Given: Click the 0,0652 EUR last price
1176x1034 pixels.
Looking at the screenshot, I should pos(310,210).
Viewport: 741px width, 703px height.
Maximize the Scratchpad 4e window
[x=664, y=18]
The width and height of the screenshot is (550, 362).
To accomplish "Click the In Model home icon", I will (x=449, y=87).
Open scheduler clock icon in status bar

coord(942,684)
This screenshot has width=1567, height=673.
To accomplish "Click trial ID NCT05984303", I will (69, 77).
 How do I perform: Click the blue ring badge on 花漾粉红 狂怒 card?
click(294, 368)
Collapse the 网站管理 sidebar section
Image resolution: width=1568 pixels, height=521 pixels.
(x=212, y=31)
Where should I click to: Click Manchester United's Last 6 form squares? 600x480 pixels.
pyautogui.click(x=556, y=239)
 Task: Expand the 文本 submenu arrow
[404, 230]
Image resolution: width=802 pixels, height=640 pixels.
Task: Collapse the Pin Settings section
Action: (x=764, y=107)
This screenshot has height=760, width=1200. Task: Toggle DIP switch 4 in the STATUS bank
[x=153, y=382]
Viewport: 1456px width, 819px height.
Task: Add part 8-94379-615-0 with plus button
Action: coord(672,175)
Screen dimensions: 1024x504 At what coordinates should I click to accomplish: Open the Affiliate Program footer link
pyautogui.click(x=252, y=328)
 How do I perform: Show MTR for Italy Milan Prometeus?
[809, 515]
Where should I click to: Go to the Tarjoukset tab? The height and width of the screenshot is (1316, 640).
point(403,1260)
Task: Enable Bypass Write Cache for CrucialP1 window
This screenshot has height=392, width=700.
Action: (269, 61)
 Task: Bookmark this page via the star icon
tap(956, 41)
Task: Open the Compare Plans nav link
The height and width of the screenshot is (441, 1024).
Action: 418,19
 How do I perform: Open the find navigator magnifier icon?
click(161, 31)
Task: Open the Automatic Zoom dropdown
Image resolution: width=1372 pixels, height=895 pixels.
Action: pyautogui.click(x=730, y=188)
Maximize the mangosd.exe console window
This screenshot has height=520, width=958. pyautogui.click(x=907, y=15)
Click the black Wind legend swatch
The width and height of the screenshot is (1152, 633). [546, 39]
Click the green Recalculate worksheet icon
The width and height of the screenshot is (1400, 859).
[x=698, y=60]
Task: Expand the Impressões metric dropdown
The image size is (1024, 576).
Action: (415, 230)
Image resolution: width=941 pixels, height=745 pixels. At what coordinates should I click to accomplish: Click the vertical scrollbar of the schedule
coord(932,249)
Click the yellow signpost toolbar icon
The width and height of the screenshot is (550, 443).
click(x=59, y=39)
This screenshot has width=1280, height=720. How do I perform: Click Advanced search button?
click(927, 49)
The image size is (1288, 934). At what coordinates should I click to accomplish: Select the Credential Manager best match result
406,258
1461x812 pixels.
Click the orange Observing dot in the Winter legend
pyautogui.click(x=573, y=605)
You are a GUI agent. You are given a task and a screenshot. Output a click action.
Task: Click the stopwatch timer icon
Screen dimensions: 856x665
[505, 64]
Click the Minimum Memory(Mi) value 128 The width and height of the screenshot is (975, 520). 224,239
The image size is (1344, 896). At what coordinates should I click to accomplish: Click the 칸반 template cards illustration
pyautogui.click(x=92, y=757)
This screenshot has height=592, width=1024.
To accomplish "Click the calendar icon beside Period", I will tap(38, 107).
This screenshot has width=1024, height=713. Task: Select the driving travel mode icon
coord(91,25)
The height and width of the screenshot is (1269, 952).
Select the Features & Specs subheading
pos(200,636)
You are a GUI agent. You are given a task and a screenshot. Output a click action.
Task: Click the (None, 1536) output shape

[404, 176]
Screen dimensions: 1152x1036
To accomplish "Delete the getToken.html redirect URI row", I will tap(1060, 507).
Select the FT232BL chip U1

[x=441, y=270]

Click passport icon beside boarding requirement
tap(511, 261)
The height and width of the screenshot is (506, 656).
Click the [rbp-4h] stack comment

* **PROBLEM REQUIREMENTS**: Please reproduce the records word for word, from the start of the records through the line containing "point(403,1260)", with both ends included.

* **REPLY TO THE EXERCISE**:
Given: Click the 0,0652 EUR last price
1176x1034 pixels.
Looking at the screenshot, I should pos(310,210).
Viewport: 741px width, 703px height.
Maximize the Scratchpad 4e window
[x=664, y=18]
The width and height of the screenshot is (550, 362).
To accomplish "Click the In Model home icon", I will (x=449, y=87).
Open scheduler clock icon in status bar

coord(942,684)
This screenshot has width=1567, height=673.
To accomplish "Click trial ID NCT05984303", I will (69, 77).
 How do I perform: Click the blue ring badge on 花漾粉红 狂怒 card?
click(294, 368)
Collapse the 网站管理 sidebar section
Image resolution: width=1568 pixels, height=521 pixels.
(x=212, y=31)
Where should I click to: Click Manchester United's Last 6 form squares? 600x480 pixels.
pyautogui.click(x=556, y=239)
 Task: Expand the 文本 submenu arrow
[404, 230]
Image resolution: width=802 pixels, height=640 pixels.
Task: Collapse the Pin Settings section
Action: (x=764, y=107)
This screenshot has height=760, width=1200. Task: Toggle DIP switch 4 in the STATUS bank
[x=153, y=382]
Viewport: 1456px width, 819px height.
Task: Add part 8-94379-615-0 with plus button
Action: coord(672,175)
Screen dimensions: 1024x504 At what coordinates should I click to accomplish: Open the Affiliate Program footer link
pyautogui.click(x=252, y=328)
 How do I perform: Show MTR for Italy Milan Prometeus?
[809, 515]
Where should I click to: Go to the Tarjoukset tab? The height and width of the screenshot is (1316, 640).
point(403,1260)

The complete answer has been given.